CamperBob2 · on July 24, 2020

There's no such thing as a "loop" on an FPGA. If you declare a loop in Verilog, the synthesizer allocates one set of gates per iteration. That's probably why your runs take all night.

HLS notwithstanding, you don't use traditional control structures to tell an FPGA what to do. You use clocked FSMs and asynchronous expressions to tell it what to be.

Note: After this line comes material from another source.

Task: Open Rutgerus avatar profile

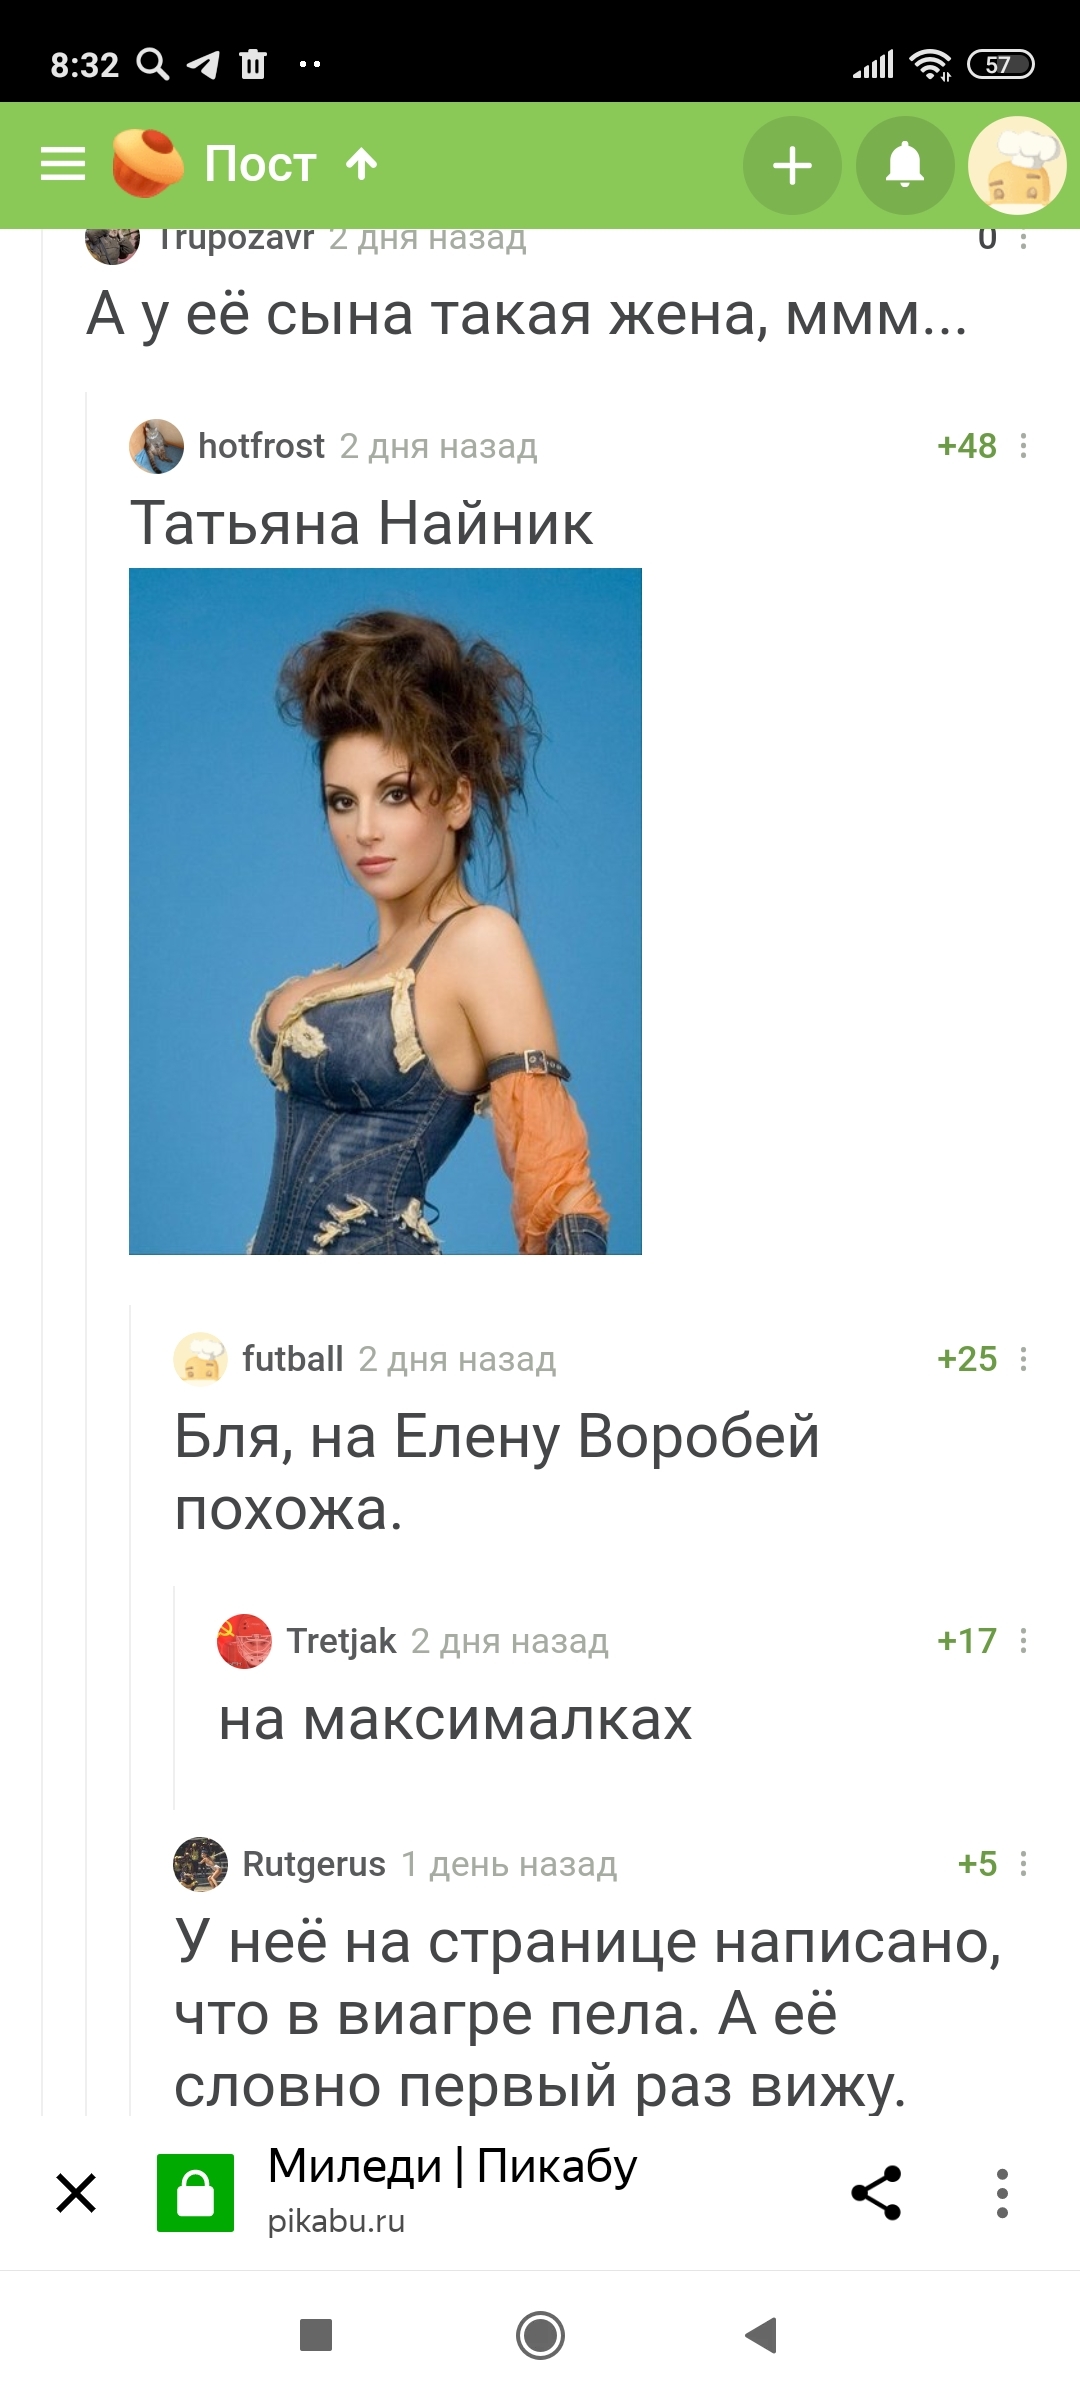Action: pyautogui.click(x=200, y=1864)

daxfohl · on July 24, 2020

Right. But for HPC, loops (in Verilog) will be the norm, to squeeze out as much from each clock tick as possible. Running everything as discrete steps in a FSM would defeat the purpose.

lnsru · on July 23, 2020

It’s not the speed, that holds FPGA adaptation back. It’s development process/time. While one can start with GPU immediately, there is a need for FPGA to develop whole PCIe infrastructure and efficient data movers. One is done with GPU while FPGA developers just start with algorithms. As long as one does not need real time capability, GPU is an obvious choice. My 200 MHz design outcompetes every CPU and GPU out there with very narrow data processing window, but development time is 5x compared to regular software.

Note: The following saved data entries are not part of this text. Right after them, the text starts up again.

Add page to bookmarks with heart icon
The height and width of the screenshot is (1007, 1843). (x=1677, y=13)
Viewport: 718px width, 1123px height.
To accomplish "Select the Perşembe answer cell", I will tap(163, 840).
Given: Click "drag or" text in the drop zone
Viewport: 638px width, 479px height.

sfgnilnio · on July 23, 2020

You ever work with an FPGA? The programming model and the tooling are a huge part of the problem.

Verilog and VHDL have basically nothing in common with any language you've ever used.

Compilation can take multiple days. This means that debugging happens in simulation, at maybe 1/10000th of the desired speed of the circuit.

If you try to make something too big, it just plain won't fit. There is no graceful degradation in performance; an inefficient design will just not function, come Hell or high water.

The existing compilers will happily build you the wrong thing if you write something ill-defined. There are a ton of things expressible in a hardware description language that don't actually map onto a real circuit (at least not one that can be automatically derived). In any normal language anything you can express is well-defined and can be compiled and executed. Not so in hardware.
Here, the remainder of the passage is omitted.